DirectML は、Windows 10、バージョン 1903、および Windows SDK の対応するバージョンで導入されます。
DirectML が適しているプロジェクト
DirectML は Windows Machine Learning の傘下にあるコンポーネントです。 高水準の WinML API は主にモデルを扱うものであり、"読み込み、バインド、評価" のワークフローが特徴です。 ただし、ゲームやエンジンなどを開発するときは、一般的に、より低水準の抽象化とより高度な開発者コントロールが必要になります。これは、ハードウェアの利点をフルに活用するためです。 開発するアプリケーションでミリ秒単位が重要であり、フレーム時間を短縮しているような場合は、DirectML がその機械学習のニーズを満たします。

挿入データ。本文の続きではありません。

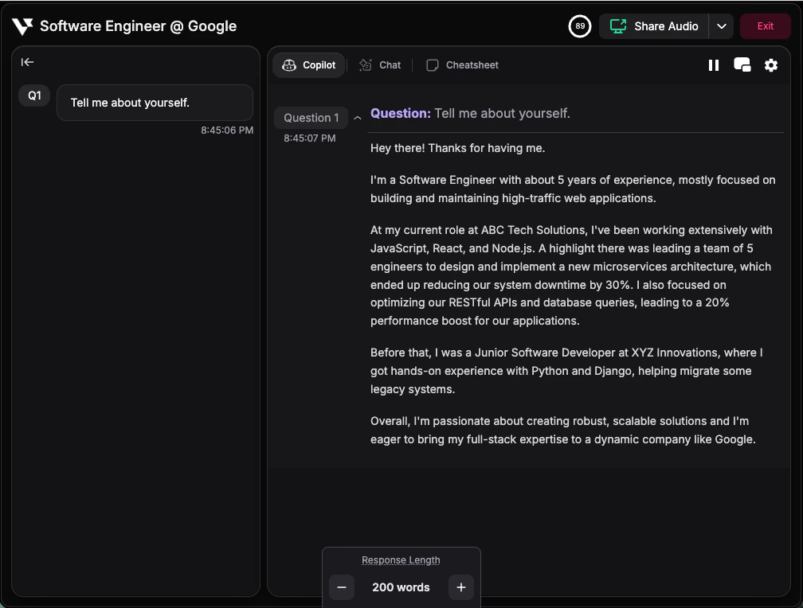Decrease response length with minus button
The image size is (803, 608).
pos(342,587)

信頼性の高いリアルタイム、高パフォーマンス、低待機時間が求められている、あるいはリソースの制約がある場合は、DirectML を使用します (WinML ではなく)。 DirectML を、既存のエンジンやレンダリング パイプラインに直接統合できます。 これよりも上のレベルで、独自の機械学習フレームワークやミドルウェアを開発する場合は、DirectML を利用すると高パフォーマンスのバックエンドを Windows 上で実現できます。
WinML 自体の実装にも、DirectML がそのバックエンドの 1 つとして使用されています。

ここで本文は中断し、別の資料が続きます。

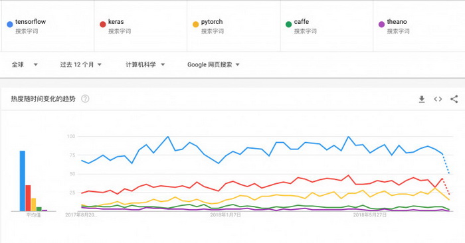Select the keras search term box
The width and height of the screenshot is (465, 243).
tap(141, 26)
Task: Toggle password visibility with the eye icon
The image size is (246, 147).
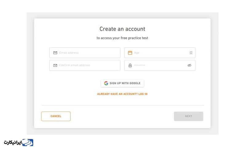Action: (189, 65)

DirectML がどの作業を行い、開発者がどの作業を行う必要があるか
DirectML は、開発者が作成した推論モデルの個々のレイヤーを GPU 上で (AI アクセラレーション コアが存在する場合はその上で) 効率的に実行します。 各レイヤーは 1 つの演算子であり、DirectML には低水準の、ハードウェア高速化される機械学習プリミティブ演算子のライブラリがあります。 DirectML 操作は、分離して実行することも、グラフとして実行することもできます (「DirectML のレイヤごとのワークフローとグラフ ベースのワークフロー」に関するセクションを参照)。

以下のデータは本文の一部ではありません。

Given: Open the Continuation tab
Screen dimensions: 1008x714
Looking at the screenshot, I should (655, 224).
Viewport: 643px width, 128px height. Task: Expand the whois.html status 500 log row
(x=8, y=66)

演算子とグラフは、ハードウェア固有およびアーキテクチャ固有の最適化を適用します。 開発者は、単一の、ベンダーにとらわれないインターフェイスでこれらの演算子を実行できます。
DirectML の演算子のライブラリには、機械学習のワークロードでの使用が想定される通常の操作がすべて含まれています。
- アクティブ化演算子: linear、ReLU、sigmoid、tanh など。
- 要素ごとの演算子: add、exp、log、max、min、sub など。
- 畳み込み演算子: 2D と 3D の convolution など。
- 簡約演算子: argmin、average、l2、sum など。
- プール演算子: average、lp、max など。
- ニューラル ネットワーク (NN) 演算子: gemm、gru、lstm、rnn など。
- 他にも多数あります。
パフォーマンスを最大化するために、および使用しないものへの支出を防ぐために、DirectML では、機械学習ワークロードをハードウェア上でどのように実行するかを開発者が制御できるようになっています。 どの演算子をいつ実行するかを判断するのは、開発者の責任です。 開発者に判断が任されているタスクの例としては、モデルの転写、レイヤーの単純化と最適化、重みの読み込み、リソースの割り当て、バインド、メモリ管理 (Direct3D 12 と同様)、グラフの実行などがあります。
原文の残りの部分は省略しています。